[Dataset items]
################
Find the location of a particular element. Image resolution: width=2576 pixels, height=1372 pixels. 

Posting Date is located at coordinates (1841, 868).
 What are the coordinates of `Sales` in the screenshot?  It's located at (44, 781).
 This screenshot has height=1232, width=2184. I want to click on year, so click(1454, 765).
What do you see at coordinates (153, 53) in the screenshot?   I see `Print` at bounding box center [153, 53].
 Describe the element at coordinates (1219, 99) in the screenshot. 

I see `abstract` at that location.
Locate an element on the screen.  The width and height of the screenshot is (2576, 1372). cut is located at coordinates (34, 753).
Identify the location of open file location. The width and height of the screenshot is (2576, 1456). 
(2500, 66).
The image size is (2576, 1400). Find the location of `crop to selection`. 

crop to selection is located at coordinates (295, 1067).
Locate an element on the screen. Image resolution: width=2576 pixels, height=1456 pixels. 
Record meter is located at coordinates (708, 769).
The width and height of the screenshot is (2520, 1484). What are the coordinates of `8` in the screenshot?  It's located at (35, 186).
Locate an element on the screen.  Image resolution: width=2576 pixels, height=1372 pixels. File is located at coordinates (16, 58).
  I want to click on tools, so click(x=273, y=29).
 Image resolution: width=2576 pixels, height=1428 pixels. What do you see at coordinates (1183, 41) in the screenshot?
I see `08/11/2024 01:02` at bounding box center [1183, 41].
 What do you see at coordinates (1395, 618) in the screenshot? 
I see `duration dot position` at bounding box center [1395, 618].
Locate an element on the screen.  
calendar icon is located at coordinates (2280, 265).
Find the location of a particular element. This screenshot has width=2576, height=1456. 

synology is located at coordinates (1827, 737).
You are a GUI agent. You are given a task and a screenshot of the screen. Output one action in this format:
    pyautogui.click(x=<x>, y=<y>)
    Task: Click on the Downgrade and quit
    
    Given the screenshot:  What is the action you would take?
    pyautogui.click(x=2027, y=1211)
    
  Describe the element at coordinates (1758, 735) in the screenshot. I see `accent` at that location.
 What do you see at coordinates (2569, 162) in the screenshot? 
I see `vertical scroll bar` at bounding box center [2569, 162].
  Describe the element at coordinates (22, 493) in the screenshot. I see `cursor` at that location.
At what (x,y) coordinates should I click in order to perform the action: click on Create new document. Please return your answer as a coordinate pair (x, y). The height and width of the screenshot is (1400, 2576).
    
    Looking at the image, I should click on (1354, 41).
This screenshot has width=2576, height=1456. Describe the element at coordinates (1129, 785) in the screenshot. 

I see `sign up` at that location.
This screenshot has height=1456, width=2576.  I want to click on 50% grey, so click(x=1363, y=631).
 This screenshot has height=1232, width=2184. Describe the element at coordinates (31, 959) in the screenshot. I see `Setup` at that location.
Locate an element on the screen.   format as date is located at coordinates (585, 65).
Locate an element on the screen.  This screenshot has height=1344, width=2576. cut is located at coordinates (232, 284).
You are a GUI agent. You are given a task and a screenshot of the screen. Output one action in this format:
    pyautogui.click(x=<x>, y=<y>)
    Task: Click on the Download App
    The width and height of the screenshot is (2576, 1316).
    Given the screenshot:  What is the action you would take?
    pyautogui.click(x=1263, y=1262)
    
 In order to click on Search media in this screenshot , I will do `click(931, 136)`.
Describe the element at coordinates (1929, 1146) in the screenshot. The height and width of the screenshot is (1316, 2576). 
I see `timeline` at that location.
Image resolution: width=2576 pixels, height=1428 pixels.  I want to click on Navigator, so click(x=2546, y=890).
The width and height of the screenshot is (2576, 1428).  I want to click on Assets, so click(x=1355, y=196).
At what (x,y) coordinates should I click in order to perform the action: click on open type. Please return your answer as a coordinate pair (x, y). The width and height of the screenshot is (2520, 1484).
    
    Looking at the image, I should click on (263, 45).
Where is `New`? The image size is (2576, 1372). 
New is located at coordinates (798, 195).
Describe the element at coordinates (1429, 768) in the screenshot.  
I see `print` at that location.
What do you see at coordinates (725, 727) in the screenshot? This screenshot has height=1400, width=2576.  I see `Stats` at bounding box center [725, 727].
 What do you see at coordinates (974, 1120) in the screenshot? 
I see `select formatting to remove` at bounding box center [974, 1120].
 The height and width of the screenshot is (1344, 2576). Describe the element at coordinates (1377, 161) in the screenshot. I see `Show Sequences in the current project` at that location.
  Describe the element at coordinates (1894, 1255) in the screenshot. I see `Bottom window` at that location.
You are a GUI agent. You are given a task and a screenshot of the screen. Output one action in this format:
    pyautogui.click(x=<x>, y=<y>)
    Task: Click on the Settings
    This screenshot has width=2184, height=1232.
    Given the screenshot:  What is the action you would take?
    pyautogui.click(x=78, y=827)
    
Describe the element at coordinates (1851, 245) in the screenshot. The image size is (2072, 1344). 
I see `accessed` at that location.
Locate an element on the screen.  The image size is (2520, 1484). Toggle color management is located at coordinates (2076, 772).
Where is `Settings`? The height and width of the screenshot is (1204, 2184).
################
GIVEN PROBLEM | Reproduce all of the records above verbatim, line for line.

THE RESULT |
Find the location of a particular element. Image resolution: width=2576 pixels, height=1372 pixels. 

Posting Date is located at coordinates (1841, 868).
 What are the coordinates of `Sales` in the screenshot?  It's located at (44, 781).
 This screenshot has height=1232, width=2184. I want to click on year, so click(1454, 765).
What do you see at coordinates (153, 53) in the screenshot?   I see `Print` at bounding box center [153, 53].
 Describe the element at coordinates (1219, 99) in the screenshot. 

I see `abstract` at that location.
Locate an element on the screen.  The width and height of the screenshot is (2576, 1372). cut is located at coordinates (34, 753).
Identify the location of open file location. The width and height of the screenshot is (2576, 1456). 
(2500, 66).
The image size is (2576, 1400). Find the location of `crop to selection`. 

crop to selection is located at coordinates (295, 1067).
Locate an element on the screen. Image resolution: width=2576 pixels, height=1456 pixels. 
Record meter is located at coordinates (708, 769).
The width and height of the screenshot is (2520, 1484). What are the coordinates of `8` in the screenshot?  It's located at (35, 186).
Locate an element on the screen.  Image resolution: width=2576 pixels, height=1372 pixels. File is located at coordinates (16, 58).
  I want to click on tools, so click(x=273, y=29).
 Image resolution: width=2576 pixels, height=1428 pixels. What do you see at coordinates (1183, 41) in the screenshot?
I see `08/11/2024 01:02` at bounding box center [1183, 41].
 What do you see at coordinates (1395, 618) in the screenshot? 
I see `duration dot position` at bounding box center [1395, 618].
Locate an element on the screen.  
calendar icon is located at coordinates (2280, 265).
Find the location of a particular element. This screenshot has width=2576, height=1456. 

synology is located at coordinates (1827, 737).
You are a GUI agent. You are given a task and a screenshot of the screen. Output one action in this format:
    pyautogui.click(x=<x>, y=<y>)
    Task: Click on the Downgrade and quit
    
    Given the screenshot:  What is the action you would take?
    pyautogui.click(x=2027, y=1211)
    
  Describe the element at coordinates (1758, 735) in the screenshot. I see `accent` at that location.
 What do you see at coordinates (2569, 162) in the screenshot? 
I see `vertical scroll bar` at bounding box center [2569, 162].
  Describe the element at coordinates (22, 493) in the screenshot. I see `cursor` at that location.
At what (x,y) coordinates should I click in order to perform the action: click on Create new document. Please return your answer as a coordinate pair (x, y). The height and width of the screenshot is (1400, 2576).
    
    Looking at the image, I should click on (1354, 41).
This screenshot has width=2576, height=1456. Describe the element at coordinates (1129, 785) in the screenshot. 

I see `sign up` at that location.
This screenshot has height=1456, width=2576.  I want to click on 50% grey, so click(x=1363, y=631).
 This screenshot has height=1232, width=2184. Describe the element at coordinates (31, 959) in the screenshot. I see `Setup` at that location.
Locate an element on the screen.   format as date is located at coordinates (585, 65).
Locate an element on the screen.  This screenshot has height=1344, width=2576. cut is located at coordinates (232, 284).
You are a GUI agent. You are given a task and a screenshot of the screen. Output one action in this format:
    pyautogui.click(x=<x>, y=<y>)
    Task: Click on the Download App
    The width and height of the screenshot is (2576, 1316).
    Given the screenshot:  What is the action you would take?
    pyautogui.click(x=1263, y=1262)
    
 In order to click on Search media in this screenshot , I will do `click(931, 136)`.
Describe the element at coordinates (1929, 1146) in the screenshot. The height and width of the screenshot is (1316, 2576). 
I see `timeline` at that location.
Image resolution: width=2576 pixels, height=1428 pixels.  I want to click on Navigator, so click(x=2546, y=890).
The width and height of the screenshot is (2576, 1428).  I want to click on Assets, so click(x=1355, y=196).
At what (x,y) coordinates should I click in order to perform the action: click on open type. Please return your answer as a coordinate pair (x, y). The width and height of the screenshot is (2520, 1484).
    
    Looking at the image, I should click on (263, 45).
Where is `New`? The image size is (2576, 1372). 
New is located at coordinates (798, 195).
Describe the element at coordinates (1429, 768) in the screenshot.  
I see `print` at that location.
What do you see at coordinates (725, 727) in the screenshot? This screenshot has height=1400, width=2576.  I see `Stats` at bounding box center [725, 727].
 What do you see at coordinates (974, 1120) in the screenshot? 
I see `select formatting to remove` at bounding box center [974, 1120].
 The height and width of the screenshot is (1344, 2576). Describe the element at coordinates (1377, 161) in the screenshot. I see `Show Sequences in the current project` at that location.
  Describe the element at coordinates (1894, 1255) in the screenshot. I see `Bottom window` at that location.
You are a GUI agent. You are given a task and a screenshot of the screen. Output one action in this format:
    pyautogui.click(x=<x>, y=<y>)
    Task: Click on the Settings
    This screenshot has width=2184, height=1232.
    Given the screenshot:  What is the action you would take?
    pyautogui.click(x=78, y=827)
    
Describe the element at coordinates (1851, 245) in the screenshot. The image size is (2072, 1344). 
I see `accessed` at that location.
Locate an element on the screen.  The image size is (2520, 1484). Toggle color management is located at coordinates (2076, 772).
Where is `Settings`? The height and width of the screenshot is (1204, 2184).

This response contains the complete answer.